ATF3 plays a key role in Kdo2-lipid A-induced TLR4-dependent gene expression via NF-κB activation.

Activating transcription factor 3 (ATF3) is a negative regulator of proinflammatory cytokine expression in macrophages, and ATF3 deficient mice are more susceptible to endotoxic shock. This study addresses the role of ATF3 in the Kdo(2)-Lipid A-induced Toll-like receptor 4 (TLR4) signaling pathway in mouse embryonic fibroblasts (MEF).

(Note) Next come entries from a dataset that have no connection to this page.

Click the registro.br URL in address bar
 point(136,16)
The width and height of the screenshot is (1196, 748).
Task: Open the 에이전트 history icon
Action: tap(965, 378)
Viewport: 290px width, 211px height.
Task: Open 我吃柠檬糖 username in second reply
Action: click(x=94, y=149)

Kdo(2)-Lipid A upregulates ATF3 expression in wild type MEF cells and induces both nuclear factor kappa B (NF-κB) and c-Jun N-terminal kinase (JNK) activation via the TLR4 signaling pathway, while neither of these pathways is activated in ATF3-/- MEF cells. Interestingly, in contrast to Kdo(2)-Lipid A, the activation of both NF-κB and JNK by TNF-α was normal in ATF3-/- MEF cells. We found that several genes were dramatically upregulated in ATF3+/+ MEF cells in response to Kdo(2)-Lipid A treatment, while little difference was observed in the ATF3-/- MEF cells. However, we also found that the signal intensities of IκBζ in ATF3-/- MEF cells were substantially higher than those in wild type MEF cells upon microarray analyses, and upregulated IκBζ expression was detected in the cytosol fraction. Our findings indicate that ATF3 deficiency affects Kdo(2)-Lipid A-induced TLR4 signaling pathways in MEF cells, that it may upregulate IκBζ expression and that the high levels of IκBζ expression in ATF3-/- cells disrupts Kdo(2)-Lipid A-mediated signaling pathways.